### [Written instruction]
Write out the records again, requests included, from the line with "Where should I click to: Point" to the line with "point(230,196)", both included, and leave out the pictures. Scale every coordinate in the answers by 0.6 and round each result to a whole number, with halves rounded up.

### [Available records]
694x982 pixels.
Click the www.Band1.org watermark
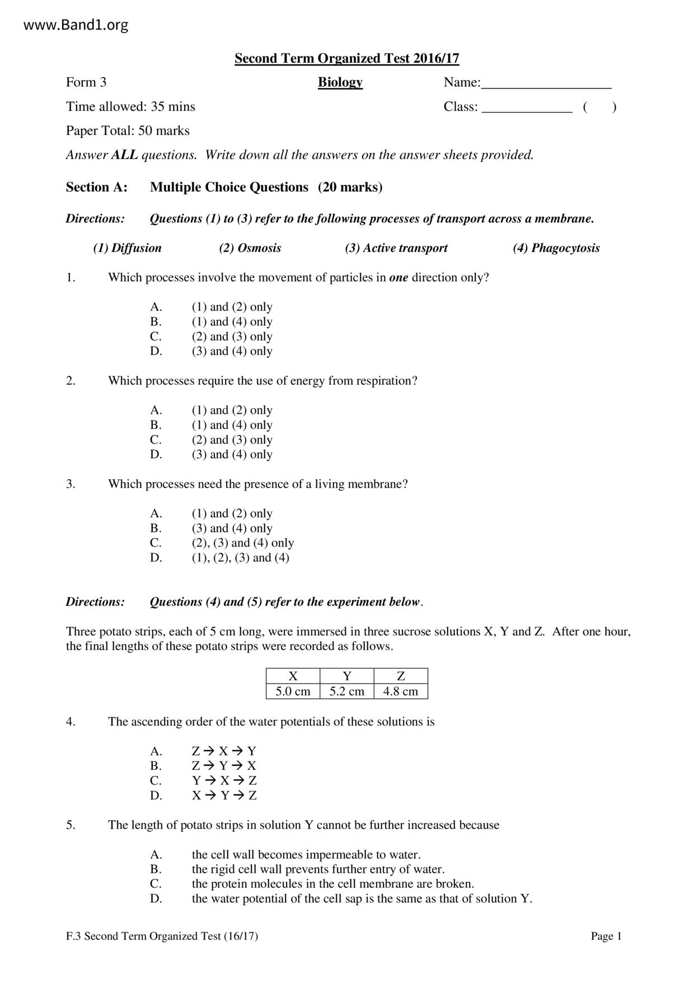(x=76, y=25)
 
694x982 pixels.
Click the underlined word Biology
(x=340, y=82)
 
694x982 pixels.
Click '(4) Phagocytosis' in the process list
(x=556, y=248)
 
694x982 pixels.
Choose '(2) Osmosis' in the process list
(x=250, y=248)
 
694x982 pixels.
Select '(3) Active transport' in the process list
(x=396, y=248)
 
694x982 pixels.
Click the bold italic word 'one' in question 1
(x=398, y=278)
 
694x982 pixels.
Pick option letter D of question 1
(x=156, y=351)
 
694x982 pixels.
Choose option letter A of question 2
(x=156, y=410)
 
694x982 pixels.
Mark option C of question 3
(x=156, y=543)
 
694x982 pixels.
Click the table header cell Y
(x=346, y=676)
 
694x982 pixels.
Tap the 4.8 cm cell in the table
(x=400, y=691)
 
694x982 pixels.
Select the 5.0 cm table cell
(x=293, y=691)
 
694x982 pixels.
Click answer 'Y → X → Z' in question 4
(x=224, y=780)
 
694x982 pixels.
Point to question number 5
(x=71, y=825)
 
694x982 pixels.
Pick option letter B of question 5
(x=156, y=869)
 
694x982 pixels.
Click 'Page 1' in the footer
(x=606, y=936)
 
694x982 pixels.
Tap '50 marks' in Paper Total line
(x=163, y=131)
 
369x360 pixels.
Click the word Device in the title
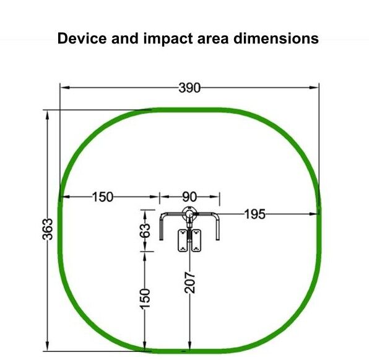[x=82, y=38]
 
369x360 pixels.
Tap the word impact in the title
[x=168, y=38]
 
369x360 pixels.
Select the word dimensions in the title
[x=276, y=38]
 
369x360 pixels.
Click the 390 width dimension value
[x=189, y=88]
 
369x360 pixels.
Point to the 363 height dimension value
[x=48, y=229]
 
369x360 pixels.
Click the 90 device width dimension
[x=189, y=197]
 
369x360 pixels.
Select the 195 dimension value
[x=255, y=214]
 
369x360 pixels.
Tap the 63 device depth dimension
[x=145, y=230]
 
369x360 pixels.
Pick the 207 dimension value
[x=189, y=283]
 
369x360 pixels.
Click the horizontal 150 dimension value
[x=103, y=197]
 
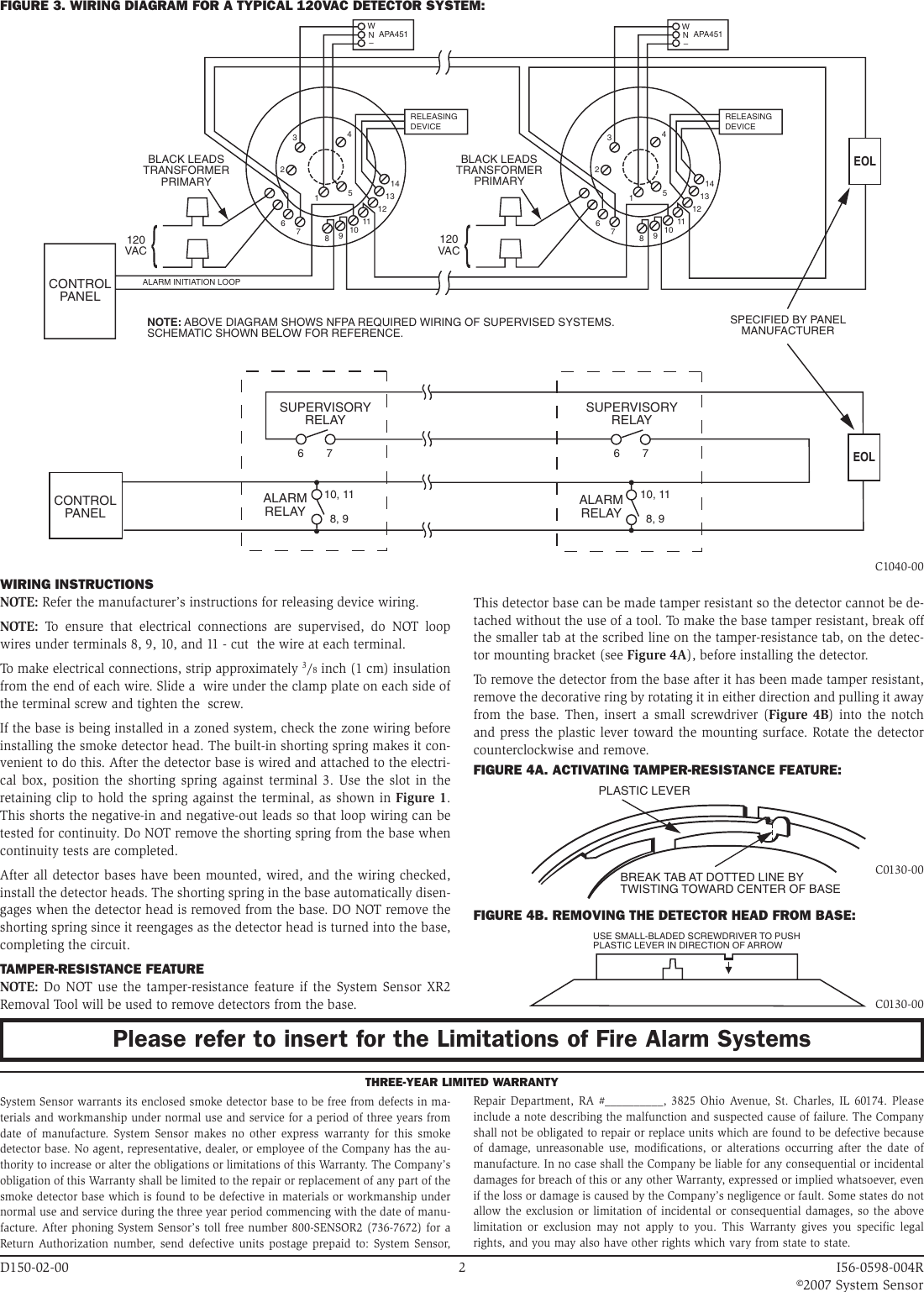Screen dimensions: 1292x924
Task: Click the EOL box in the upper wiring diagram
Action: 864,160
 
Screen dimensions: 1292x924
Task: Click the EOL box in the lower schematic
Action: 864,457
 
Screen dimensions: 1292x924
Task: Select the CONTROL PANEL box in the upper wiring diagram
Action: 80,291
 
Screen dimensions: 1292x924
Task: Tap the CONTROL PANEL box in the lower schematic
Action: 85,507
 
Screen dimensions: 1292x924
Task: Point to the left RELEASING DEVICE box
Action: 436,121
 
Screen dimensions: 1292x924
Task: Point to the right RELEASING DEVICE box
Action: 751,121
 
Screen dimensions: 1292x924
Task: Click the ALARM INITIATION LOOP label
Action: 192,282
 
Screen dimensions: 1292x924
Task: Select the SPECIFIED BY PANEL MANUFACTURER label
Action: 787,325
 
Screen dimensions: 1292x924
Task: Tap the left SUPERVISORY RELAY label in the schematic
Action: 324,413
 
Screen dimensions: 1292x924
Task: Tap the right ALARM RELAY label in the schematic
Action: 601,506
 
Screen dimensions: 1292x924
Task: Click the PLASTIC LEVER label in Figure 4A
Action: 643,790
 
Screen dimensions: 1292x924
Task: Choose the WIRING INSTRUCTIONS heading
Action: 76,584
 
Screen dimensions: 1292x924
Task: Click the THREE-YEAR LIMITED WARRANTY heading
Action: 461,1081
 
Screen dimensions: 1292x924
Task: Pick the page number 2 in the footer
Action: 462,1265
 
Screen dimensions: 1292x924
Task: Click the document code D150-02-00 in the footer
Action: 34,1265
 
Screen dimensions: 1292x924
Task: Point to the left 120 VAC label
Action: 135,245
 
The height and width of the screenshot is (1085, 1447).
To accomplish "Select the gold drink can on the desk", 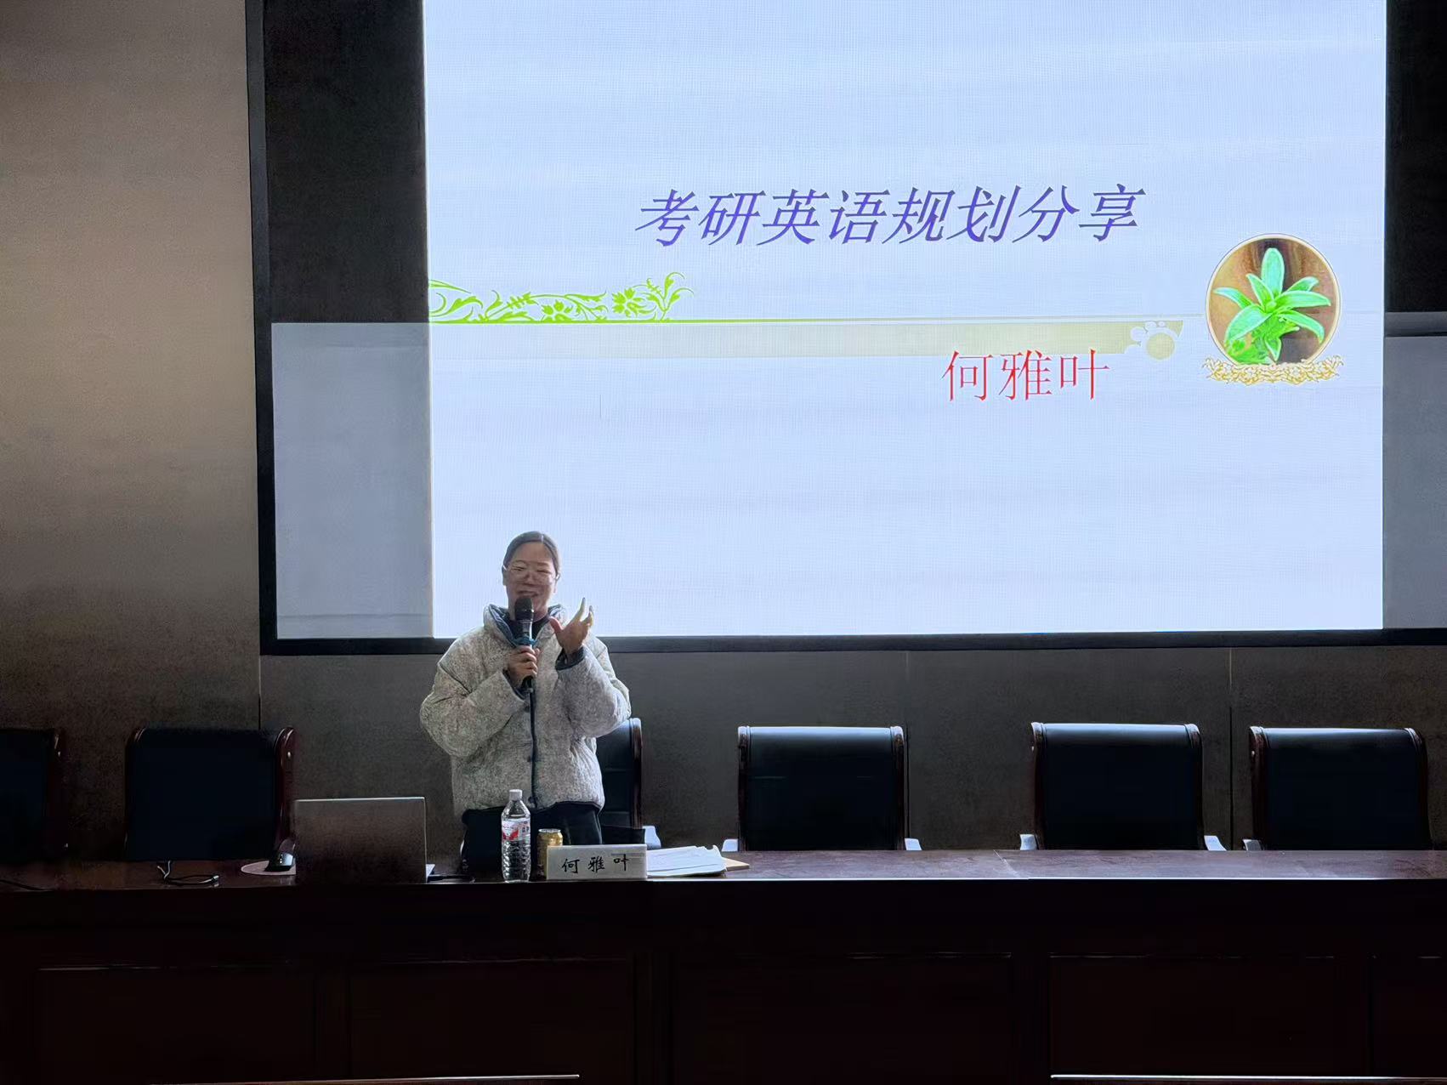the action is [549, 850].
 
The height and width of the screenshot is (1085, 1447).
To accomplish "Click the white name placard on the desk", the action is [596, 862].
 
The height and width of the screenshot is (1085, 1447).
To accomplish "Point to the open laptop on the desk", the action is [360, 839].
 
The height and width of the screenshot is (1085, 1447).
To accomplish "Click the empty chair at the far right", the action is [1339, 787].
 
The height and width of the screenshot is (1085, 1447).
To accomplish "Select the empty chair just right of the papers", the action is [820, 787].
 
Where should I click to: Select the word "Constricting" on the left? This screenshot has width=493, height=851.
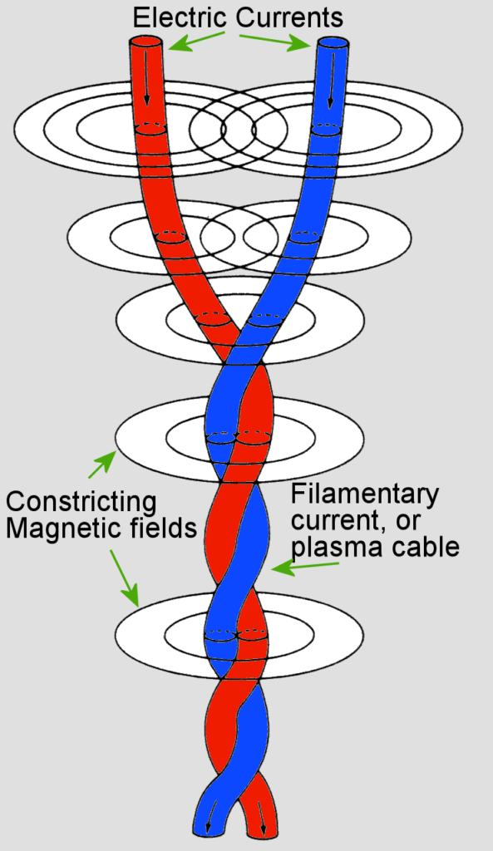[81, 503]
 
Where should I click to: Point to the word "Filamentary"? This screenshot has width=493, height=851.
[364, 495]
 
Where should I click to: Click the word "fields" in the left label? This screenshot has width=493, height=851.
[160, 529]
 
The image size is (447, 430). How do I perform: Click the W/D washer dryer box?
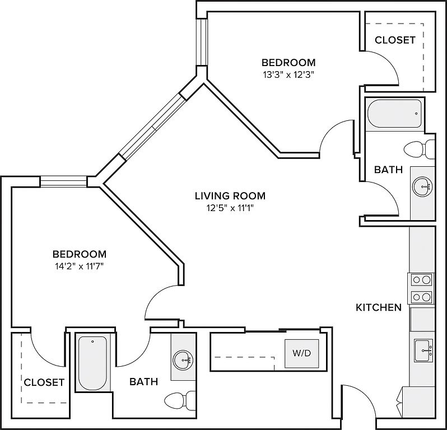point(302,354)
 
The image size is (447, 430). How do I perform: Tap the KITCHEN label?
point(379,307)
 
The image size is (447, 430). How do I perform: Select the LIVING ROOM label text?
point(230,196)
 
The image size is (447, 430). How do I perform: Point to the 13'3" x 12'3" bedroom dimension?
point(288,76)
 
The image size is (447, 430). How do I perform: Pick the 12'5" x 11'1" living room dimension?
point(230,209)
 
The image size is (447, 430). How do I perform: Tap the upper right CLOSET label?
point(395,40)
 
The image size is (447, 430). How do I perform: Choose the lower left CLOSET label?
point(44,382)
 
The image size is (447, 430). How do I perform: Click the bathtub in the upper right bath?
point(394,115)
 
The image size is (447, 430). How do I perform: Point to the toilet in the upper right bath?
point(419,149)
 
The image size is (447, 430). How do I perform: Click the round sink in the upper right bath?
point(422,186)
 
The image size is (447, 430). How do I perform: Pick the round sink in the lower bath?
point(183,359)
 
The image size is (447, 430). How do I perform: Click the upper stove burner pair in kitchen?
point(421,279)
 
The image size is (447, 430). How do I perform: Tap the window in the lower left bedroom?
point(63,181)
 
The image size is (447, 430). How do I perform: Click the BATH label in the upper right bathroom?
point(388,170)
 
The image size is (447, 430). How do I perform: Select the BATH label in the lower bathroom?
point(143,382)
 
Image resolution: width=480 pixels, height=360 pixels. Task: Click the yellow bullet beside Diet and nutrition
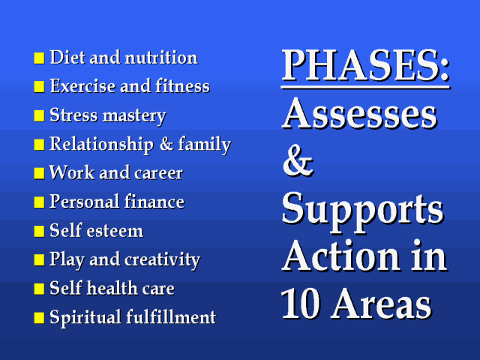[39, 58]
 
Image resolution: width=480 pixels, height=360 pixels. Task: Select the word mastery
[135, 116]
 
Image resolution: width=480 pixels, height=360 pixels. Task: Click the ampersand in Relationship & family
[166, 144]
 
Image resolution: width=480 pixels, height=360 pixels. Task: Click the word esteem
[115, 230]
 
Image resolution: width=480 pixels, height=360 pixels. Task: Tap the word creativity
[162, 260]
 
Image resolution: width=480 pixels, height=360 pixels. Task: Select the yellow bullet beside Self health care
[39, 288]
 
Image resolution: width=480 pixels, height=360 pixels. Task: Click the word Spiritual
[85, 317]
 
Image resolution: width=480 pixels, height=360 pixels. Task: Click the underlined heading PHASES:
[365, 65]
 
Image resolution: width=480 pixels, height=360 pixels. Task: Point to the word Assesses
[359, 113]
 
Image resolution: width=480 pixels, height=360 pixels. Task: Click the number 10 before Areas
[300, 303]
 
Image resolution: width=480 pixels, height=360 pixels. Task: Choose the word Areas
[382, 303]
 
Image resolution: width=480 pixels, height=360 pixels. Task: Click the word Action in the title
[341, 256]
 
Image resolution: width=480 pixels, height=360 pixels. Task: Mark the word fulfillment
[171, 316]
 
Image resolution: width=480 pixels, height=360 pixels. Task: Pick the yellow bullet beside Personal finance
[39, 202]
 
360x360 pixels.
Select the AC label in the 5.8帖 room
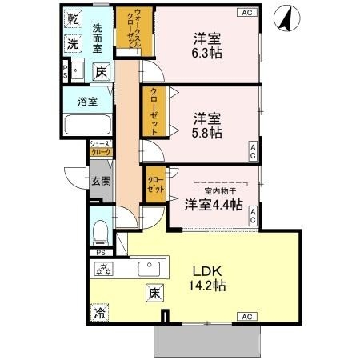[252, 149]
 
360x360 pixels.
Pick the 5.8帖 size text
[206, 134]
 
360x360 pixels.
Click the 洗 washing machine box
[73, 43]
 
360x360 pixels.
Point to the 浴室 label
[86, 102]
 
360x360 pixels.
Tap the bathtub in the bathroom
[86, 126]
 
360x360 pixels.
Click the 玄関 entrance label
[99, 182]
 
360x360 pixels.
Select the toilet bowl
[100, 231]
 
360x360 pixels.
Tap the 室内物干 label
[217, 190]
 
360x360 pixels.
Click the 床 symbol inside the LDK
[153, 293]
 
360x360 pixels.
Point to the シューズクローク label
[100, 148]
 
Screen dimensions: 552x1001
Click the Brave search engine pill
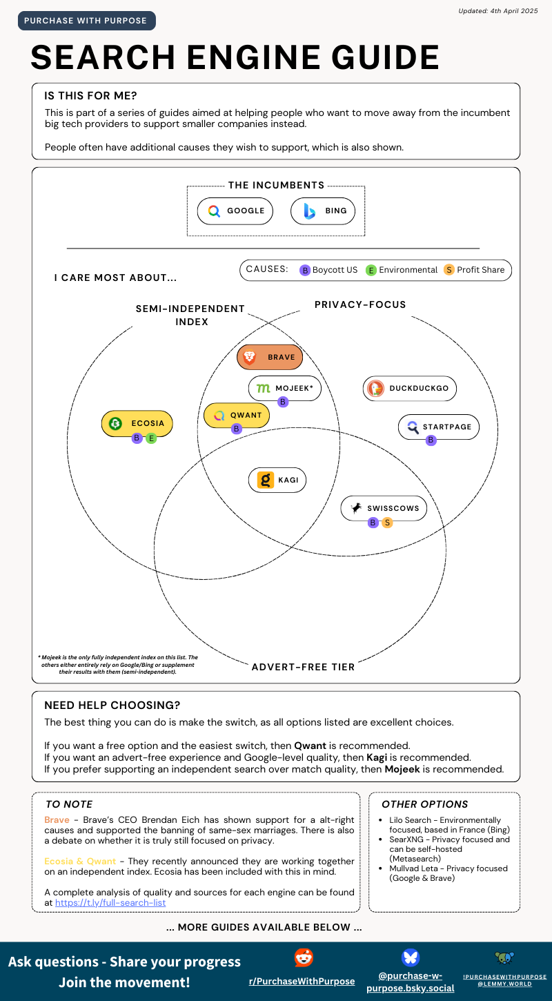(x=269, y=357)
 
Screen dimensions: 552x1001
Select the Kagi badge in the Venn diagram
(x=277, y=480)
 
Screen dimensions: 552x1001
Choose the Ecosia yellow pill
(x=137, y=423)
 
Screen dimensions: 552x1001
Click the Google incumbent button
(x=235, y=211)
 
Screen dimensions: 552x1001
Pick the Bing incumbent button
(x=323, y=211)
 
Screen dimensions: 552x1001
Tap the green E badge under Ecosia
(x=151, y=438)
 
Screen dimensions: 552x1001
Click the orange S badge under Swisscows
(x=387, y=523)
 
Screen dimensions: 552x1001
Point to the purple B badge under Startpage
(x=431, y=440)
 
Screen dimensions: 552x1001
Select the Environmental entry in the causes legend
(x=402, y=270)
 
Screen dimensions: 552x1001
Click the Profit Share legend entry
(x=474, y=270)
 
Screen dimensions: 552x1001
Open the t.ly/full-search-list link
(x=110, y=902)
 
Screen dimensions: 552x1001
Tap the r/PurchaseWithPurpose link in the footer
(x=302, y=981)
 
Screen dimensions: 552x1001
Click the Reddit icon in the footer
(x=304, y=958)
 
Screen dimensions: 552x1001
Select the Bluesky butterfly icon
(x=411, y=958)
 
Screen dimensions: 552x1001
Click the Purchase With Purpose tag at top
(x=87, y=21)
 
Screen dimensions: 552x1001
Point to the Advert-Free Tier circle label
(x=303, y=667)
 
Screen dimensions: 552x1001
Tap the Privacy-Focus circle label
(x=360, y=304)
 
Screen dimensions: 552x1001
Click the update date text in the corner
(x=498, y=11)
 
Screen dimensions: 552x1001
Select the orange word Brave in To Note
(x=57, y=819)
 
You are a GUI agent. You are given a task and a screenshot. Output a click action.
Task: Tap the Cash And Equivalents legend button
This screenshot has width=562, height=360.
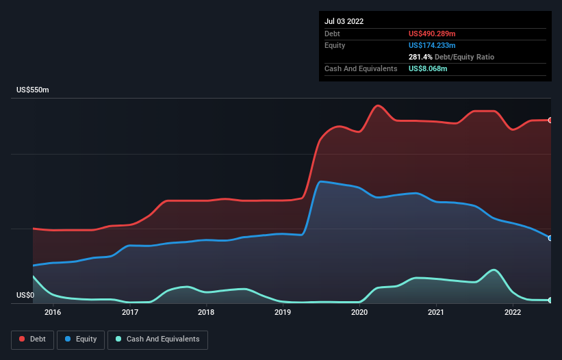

### [The result]
Where should I click to: Point to the word "Filamentary"? This screenshot has width=493, height=851.
[218, 297]
 
Where should I click to: Click the word "fields" in the left label? This screenshot has width=493, height=851.
[96, 317]
 
The image size is (447, 430). How do I perform: Click the W/D washer dryer box?
point(181,212)
 
The image size is (447, 430). How do I perform: Tap the KITCHEN label?
point(227,184)
 
The image size is (447, 430). How do I perform: Select the LIVING ROOM label text?
point(138,118)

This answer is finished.